Butler Buildings has excellent design and technical capabilities, strong, well-recognised brands in a high-value market, and is providing support for global downstream growth initiatives such as our China business. We are reinvigorating Butler's licensee relationships, and believe this business holds great potential as a strong platform for growth in North America.


The Applied Industrial Technologies Office in Cleveland, Ohio features a stunning Vistawall façade.


2004/05 was a year of solid performance for Vistawall, which manufactures and markets extruded aluminium store-fronts, curtain walls, doors, windows and skylights. Aluminium despatches were up 12% (by weight) on the previous year and the business gained an estimated 2% market share. Profitability was strong, in line with expectations and despite rising aluminium feed costs.

Following our acquisition of Vistawall, an independent review confirmed our expectations of this business.

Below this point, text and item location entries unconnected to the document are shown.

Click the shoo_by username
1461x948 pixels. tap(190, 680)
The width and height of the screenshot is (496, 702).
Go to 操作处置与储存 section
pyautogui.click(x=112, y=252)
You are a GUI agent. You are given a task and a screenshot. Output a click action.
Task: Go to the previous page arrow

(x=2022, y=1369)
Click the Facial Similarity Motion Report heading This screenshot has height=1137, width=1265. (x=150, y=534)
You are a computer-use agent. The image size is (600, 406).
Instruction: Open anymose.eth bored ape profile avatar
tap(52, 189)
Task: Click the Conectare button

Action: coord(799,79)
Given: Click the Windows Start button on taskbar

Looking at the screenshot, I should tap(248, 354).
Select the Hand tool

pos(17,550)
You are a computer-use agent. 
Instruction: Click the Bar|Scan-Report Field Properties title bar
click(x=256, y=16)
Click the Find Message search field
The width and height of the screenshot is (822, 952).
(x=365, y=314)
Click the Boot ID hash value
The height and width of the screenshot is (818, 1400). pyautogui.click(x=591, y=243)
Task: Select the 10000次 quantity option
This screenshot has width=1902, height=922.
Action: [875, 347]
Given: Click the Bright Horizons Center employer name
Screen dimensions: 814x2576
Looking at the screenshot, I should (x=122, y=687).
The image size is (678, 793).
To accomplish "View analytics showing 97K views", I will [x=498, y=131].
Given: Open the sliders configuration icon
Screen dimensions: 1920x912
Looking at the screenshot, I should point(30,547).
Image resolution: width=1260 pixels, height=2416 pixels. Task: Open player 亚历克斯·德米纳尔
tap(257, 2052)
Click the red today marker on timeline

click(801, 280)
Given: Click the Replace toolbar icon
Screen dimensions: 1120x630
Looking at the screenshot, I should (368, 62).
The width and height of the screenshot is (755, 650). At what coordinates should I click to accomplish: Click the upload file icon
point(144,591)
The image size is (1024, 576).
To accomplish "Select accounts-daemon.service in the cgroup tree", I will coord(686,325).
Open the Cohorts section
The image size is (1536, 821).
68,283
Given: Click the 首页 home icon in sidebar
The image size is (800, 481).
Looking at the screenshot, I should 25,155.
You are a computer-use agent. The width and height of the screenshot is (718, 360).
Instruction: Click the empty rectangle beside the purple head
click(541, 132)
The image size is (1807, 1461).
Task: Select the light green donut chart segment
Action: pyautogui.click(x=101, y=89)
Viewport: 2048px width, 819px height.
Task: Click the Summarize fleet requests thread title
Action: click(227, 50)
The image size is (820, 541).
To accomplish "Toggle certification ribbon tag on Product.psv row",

It is strong in operational performance, sales capability, and product range, while service levels and growth potential are high.

We have invested to increase our sales and marketing capability, while our expanded range of service centres will boost our market presence in sales and engineering. During the year, we launched a number of new products, including Solar Eclipse sunshades, Reliance Wall, and Terra Swing terrace doors. We also approved a major expansion of our Tennessee plant to double our extrusion capacity - this will be commissioned on schedule in late 2005 calendar year.


Castrip LLC is a joint venture company developing a revolutionary strip casting process that allows direct production of thin, hot rolled coil from molten steel, bypassing slab casting, hot rolling, and potentially cold rolling. This technology was pioneered at Port Kembla Steelworks. Our partners in Castrip LLC are the US Steel company, Nucor, and Japan's IHI Heavy Industries.

The world's first commercial Castrip® facility operates at Nucor's Crawfordsville, Indiana plant, allowing Castrip® material to be introduced to the market. In 2004/05, the Castrip® process moved closer to large-scale production with Nucor announcing its intention to build more Castrip® facilities. A number of steelmakers have expressed interest in acquiring a Castrip® licence, and negotiations are continuing.